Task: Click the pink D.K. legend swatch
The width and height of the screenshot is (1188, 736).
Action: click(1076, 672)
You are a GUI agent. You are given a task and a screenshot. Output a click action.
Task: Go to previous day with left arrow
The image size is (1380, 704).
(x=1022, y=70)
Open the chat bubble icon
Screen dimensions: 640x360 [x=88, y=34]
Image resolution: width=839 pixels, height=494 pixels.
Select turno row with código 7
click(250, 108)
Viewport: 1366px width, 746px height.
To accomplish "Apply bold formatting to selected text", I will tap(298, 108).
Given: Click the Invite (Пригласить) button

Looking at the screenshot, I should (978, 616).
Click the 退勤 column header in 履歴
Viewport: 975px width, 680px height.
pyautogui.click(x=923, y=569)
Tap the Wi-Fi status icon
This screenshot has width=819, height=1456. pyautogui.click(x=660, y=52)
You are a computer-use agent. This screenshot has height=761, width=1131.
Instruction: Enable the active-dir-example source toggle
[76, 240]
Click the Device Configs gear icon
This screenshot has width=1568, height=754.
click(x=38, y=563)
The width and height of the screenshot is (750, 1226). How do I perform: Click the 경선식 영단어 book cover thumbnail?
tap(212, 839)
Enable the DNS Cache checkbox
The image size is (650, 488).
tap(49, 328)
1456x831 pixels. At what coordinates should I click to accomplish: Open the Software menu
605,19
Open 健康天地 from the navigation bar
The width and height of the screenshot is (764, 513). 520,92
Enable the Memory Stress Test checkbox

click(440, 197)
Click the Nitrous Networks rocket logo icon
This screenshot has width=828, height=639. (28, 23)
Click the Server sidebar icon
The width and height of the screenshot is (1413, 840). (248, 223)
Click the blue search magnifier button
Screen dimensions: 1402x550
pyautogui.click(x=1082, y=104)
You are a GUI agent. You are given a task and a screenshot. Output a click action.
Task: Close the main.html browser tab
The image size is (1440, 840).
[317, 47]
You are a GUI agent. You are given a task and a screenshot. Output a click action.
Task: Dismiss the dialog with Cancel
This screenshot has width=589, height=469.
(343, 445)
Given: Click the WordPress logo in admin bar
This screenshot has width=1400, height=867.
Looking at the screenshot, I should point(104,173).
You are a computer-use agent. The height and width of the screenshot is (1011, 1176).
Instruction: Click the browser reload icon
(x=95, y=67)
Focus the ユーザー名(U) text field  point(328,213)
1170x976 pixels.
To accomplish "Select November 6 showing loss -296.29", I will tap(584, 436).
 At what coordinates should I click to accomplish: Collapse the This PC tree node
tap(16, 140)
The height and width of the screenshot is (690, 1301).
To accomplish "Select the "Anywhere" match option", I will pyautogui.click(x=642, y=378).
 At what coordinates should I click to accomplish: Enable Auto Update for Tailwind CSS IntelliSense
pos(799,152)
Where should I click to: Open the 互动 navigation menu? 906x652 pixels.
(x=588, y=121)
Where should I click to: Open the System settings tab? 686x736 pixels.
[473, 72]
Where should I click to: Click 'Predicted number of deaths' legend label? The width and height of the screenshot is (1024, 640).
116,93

> _WHAT THIS TASK INVOLVES_: Can you copy these lines above word for word?

> _ANSWER TO THE TASK_:
Task: Click the pink D.K. legend swatch
The width and height of the screenshot is (1188, 736).
Action: click(1076, 672)
You are a GUI agent. You are given a task and a screenshot. Output a click action.
Task: Go to previous day with left arrow
The image size is (1380, 704).
(x=1022, y=70)
Open the chat bubble icon
Screen dimensions: 640x360 [x=88, y=34]
Image resolution: width=839 pixels, height=494 pixels.
Select turno row with código 7
click(250, 108)
Viewport: 1366px width, 746px height.
To accomplish "Apply bold formatting to selected text", I will tap(298, 108).
Given: Click the Invite (Пригласить) button

Looking at the screenshot, I should (978, 616).
Click the 退勤 column header in 履歴
Viewport: 975px width, 680px height.
pyautogui.click(x=923, y=569)
Tap the Wi-Fi status icon
This screenshot has width=819, height=1456. pyautogui.click(x=660, y=52)
You are a computer-use agent. This screenshot has height=761, width=1131.
Instruction: Enable the active-dir-example source toggle
[76, 240]
Click the Device Configs gear icon
This screenshot has width=1568, height=754.
click(x=38, y=563)
The width and height of the screenshot is (750, 1226). How do I perform: Click the 경선식 영단어 book cover thumbnail?
tap(212, 839)
Enable the DNS Cache checkbox
The image size is (650, 488).
tap(49, 328)
1456x831 pixels. At what coordinates should I click to accomplish: Open the Software menu
605,19
Open 健康天地 from the navigation bar
The width and height of the screenshot is (764, 513). 520,92
Enable the Memory Stress Test checkbox

click(440, 197)
Click the Nitrous Networks rocket logo icon
This screenshot has width=828, height=639. (28, 23)
Click the Server sidebar icon
The width and height of the screenshot is (1413, 840). (248, 223)
Click the blue search magnifier button
Screen dimensions: 1402x550
pyautogui.click(x=1082, y=104)
You are a GUI agent. You are given a task and a screenshot. Output a click action.
Task: Close the main.html browser tab
The image size is (1440, 840).
[317, 47]
You are a GUI agent. You are given a task and a screenshot. Output a click action.
Task: Dismiss the dialog with Cancel
This screenshot has width=589, height=469.
(343, 445)
Given: Click the WordPress logo in admin bar
This screenshot has width=1400, height=867.
Looking at the screenshot, I should point(104,173).
You are a computer-use agent. The height and width of the screenshot is (1011, 1176).
Instruction: Click the browser reload icon
(x=95, y=67)
Focus the ユーザー名(U) text field  point(328,213)
1170x976 pixels.
To accomplish "Select November 6 showing loss -296.29", I will tap(584, 436).
 At what coordinates should I click to accomplish: Collapse the This PC tree node
tap(16, 140)
The height and width of the screenshot is (690, 1301).
To accomplish "Select the "Anywhere" match option", I will pyautogui.click(x=642, y=378).
 At what coordinates should I click to accomplish: Enable Auto Update for Tailwind CSS IntelliSense
pos(799,152)
Where should I click to: Open the 互动 navigation menu? 906x652 pixels.
(x=588, y=121)
Where should I click to: Open the System settings tab? 686x736 pixels.
[473, 72]
Where should I click to: Click 'Predicted number of deaths' legend label? The width and height of the screenshot is (1024, 640).
116,93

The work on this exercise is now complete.